Kea

Nestor notabilis Gould, 1856

Order: Psittaciformes

Family: Strigopidae

New Zealand status: Endemic

Conservation status: Nationally Endangered

Other names: mountain parrot, New Zealand mountain parrot

Geographical variation: Nil

Kea. Adult. Fiordland, October 2009. Image © James Mortimer by James Mortimer

Kea. Adult. Fiordland, October 2009. Image © James Mortimer by James Mortimer

The kea is an unusual parrot. It is the only truly alpine parrot in the world, and gained early notoriety among settler farmers for attacks on their sheep. Innately curious, kea are attracted to people wherever they enter its mountain domain, and are a feature at South Island ski-fields and mountain huts. Their attraction to people and their paraphernalia is a two-edged sword, providing both new threats and new opportunities.

Identification                                                   

The kea is a large, strong-flying, olive-green parrot with scarlet underwings and a slender grey-black bill. Sexually dimorphic, female body mass is about 20% less than males and the bill is shorter. Juveniles have yellow ceres and eyelids, which fade to grey as the bird matures.

The commonest call is a long, loud, high-pitched descending cry which may be broken “kee-ee-aa-aa”, or unbroken “keeeeeaaaa”. Many quiet contact calls are given. Juvenile calls are less stable in tone, being more of a loud uncontrolled whooping or squealing.

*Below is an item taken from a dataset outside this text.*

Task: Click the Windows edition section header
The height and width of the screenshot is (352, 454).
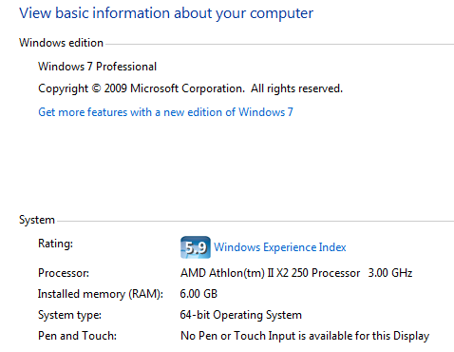Action: click(61, 43)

Kea are unlikely to be confused with other species. Kaka are smaller, olive-brown and very rarely seen above the timberline. They excavate the wood of live trees, whereas keas do not. Kaka have more varied calls, including fluting whistles and harsh grating ‘skraaarks’. The extremely rare and localised kakapo is larger, flightless and nocturnal. It is yellow-green rather than olive-green and lacks a scarlet underwing.

Distribution and habitat

Kea range over about four million hectares along the axial ranges of the South Island, from Farewell Spit to Waitutu, plus the Kaikoura Ranges. They can be found from coastal dunes to high alpine peaks, but are most common in montane forests and adjacent subalpine and alpine zones. They are absent from the Marlborough Sounds, Catlins, Blue Mountains and both the North Island and Stewart Island.

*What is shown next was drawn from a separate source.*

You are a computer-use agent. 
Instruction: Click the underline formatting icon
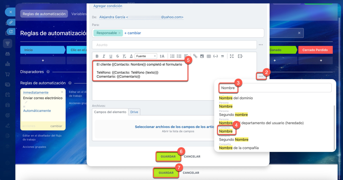click(x=111, y=56)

Kea mainly nest within native forest. Their foraging habitat includes all types of native forest, sub-alpine scrub, tussock and herb-field. They socialise on prominent rocky outcrops and windy saddles above or below the timberline, and are frequently reported in pine forests adjacent to native forest.

Population

Estimating kea population size is difficult due to their extensive range, rugged terrain, low kea density, cryptic behaviour of adults and flocking behaviour of juveniles. With current data, any population estimate is little more than a guess. Density in the upland beech forest of Nelson Lakes National Park in 2011 was approximately one adult female kea per 2,750 hectares, down from about one per 550 ha in 1998. Arthurs Pass National Park holds possibly ten times the density of Nelson Lakes. In a Westland rimu forest the density is roughly one adult female per 500 hectares. A conservative estimate of one adult female per 2000 hectares of forest gives a total population of 4000 adults (males plus females). Productivity estimates predict about one juvenile for every breeding pair, giving a total population of about 6000 birds. Other commonly cited estimates are 15,000 and 1,000-5,000. Both of these seem extreme given recent survey data, with the actual number of kea likely to be between these numbers

That the kea persists despite the shooting of 150,000 birds between 1860 and 1970 indicates a high reproductive potential. Fats and proteins scavenged from the carcasses of deer and sheep may have boosted productivity among the reclusive breeding adults. Juveniles were probably disproportionately culled, being more gregarious, conspicuous and inquisitive than adults.

Threats and conservation

Bounty hunting of kea as a measure to protect sheep was outlawed in 1971, and full protection was finally granted in 1986.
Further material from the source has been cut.